Philip's Notes to Staff and Parents

Handling "Behaviors That Don't Work" as Learning Opportunities

     It is useful to view Preschoolers' behaviors when they aren't working as wonderful learning opportunities!  There is opportunity for both the child and the parent!  The opportunity for the child is to find out what works; the opportunity for the parent is to model unconditional love and respect as a gift to the child at a time when another, less useful reaction is a strong possibility!

     An elegant, respectful interaction with a young child when behavior doesn't work is a powerful learning opportunity for the child.  Our normal tendency as parents seems to be to react forcefully, to try and control the child or the behavior and we always wonder why this doesn't work well?  Ask yourself, "How do I react when someone, even someone I love absolutely, tries to force me to do something?"  We resist or react in opposition to perceived force and children do exactly the same: This is normal behavior.

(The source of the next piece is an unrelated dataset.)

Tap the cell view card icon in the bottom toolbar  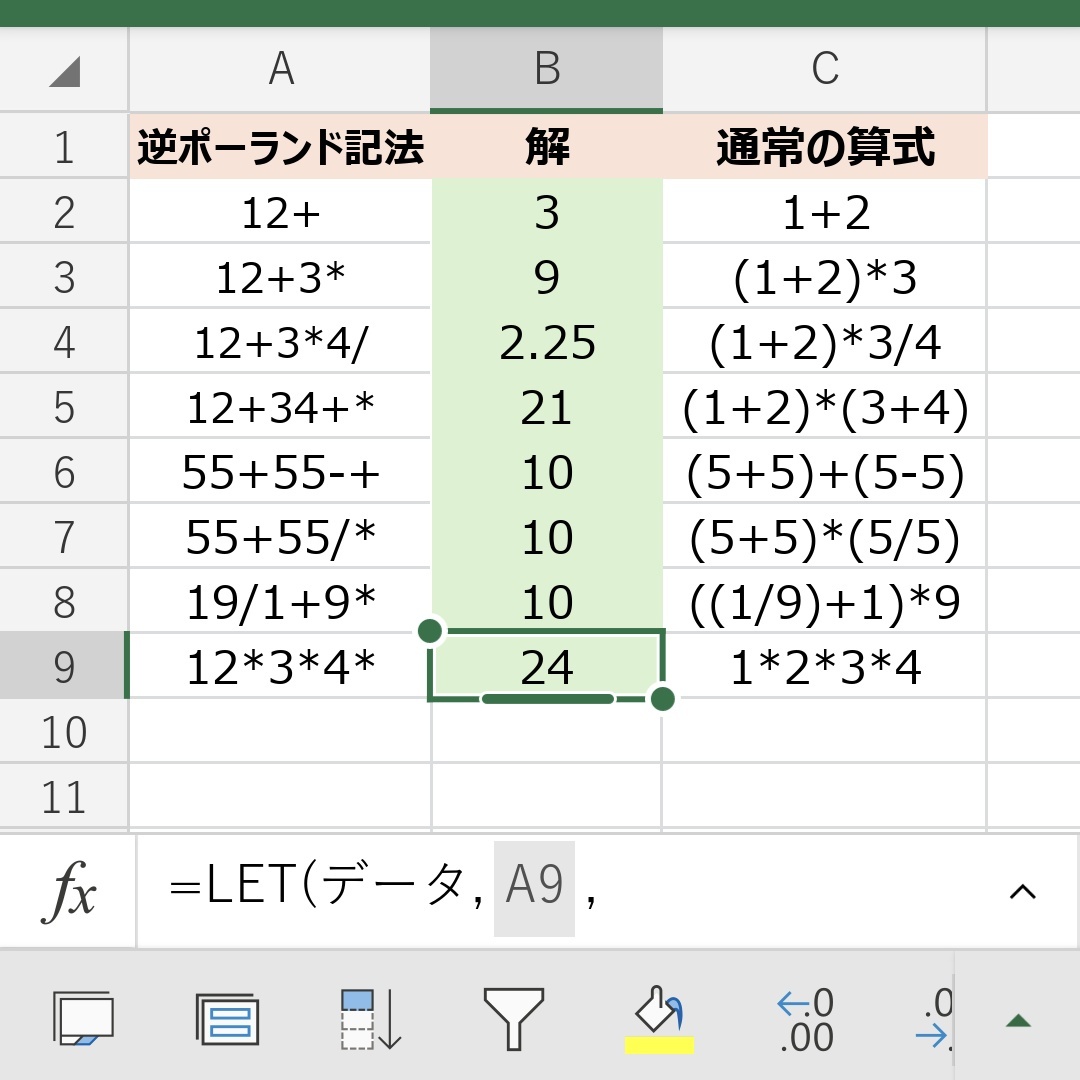[83, 1019]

     It works best not to give the child something to resist or react to if we want to alter a behavior and create a new one.  Instead, manage your mood and tone as best you can when "golden learning opportunities" arise (our new label for "behaviors that don't work"!)

     We suggest:  Stay low toned and interact with the child in such a way that the message he or she gets is, "I am loved and respected, but something I'm doing doesn't work.  It is up to me to change it.  My behavior change is my choice, but if I continue to choose behavior that doesn't work, there will be consequences I won't love!"

     Don't let your children learn they can control your mood with their behavior!  Smile a lot; tell them they are great and give them choices about their behaviors.  Leave it up to them.  (The great learning opportunities here are independence and self-control!)  If they continue to choose behaviors that don't work, tell them what the consequences will be and then keep your word!  Never threaten, just deliver whatever appropriate consequences you have chosen.  It is not necessary for the parent to act upset or angry when handling behavior unless you really are!  Just know that a high emotional context in any communication keeps the listener from hearing  you, whether it is a child, a teenager or an adult!

     Please remember:  have very short interactions about behaviors that don't work.  Delivering the consequence may take some time (like going to bed directly after dinner, no TV) but don't dwell on the behavior.

     If children see they can get all of your attention any time they want just by doing a behavior that doesn't work, you'll be spending lots of time unintentionally reinforcing negative behaviors!

     Acknowledge and praise children for behaviors that work for as long as you like!  We think behavior that works is its' own reward, but letting children know that you, the parents, their most important persons in the world notice their excellent behavior is the absolute best reward you can give them!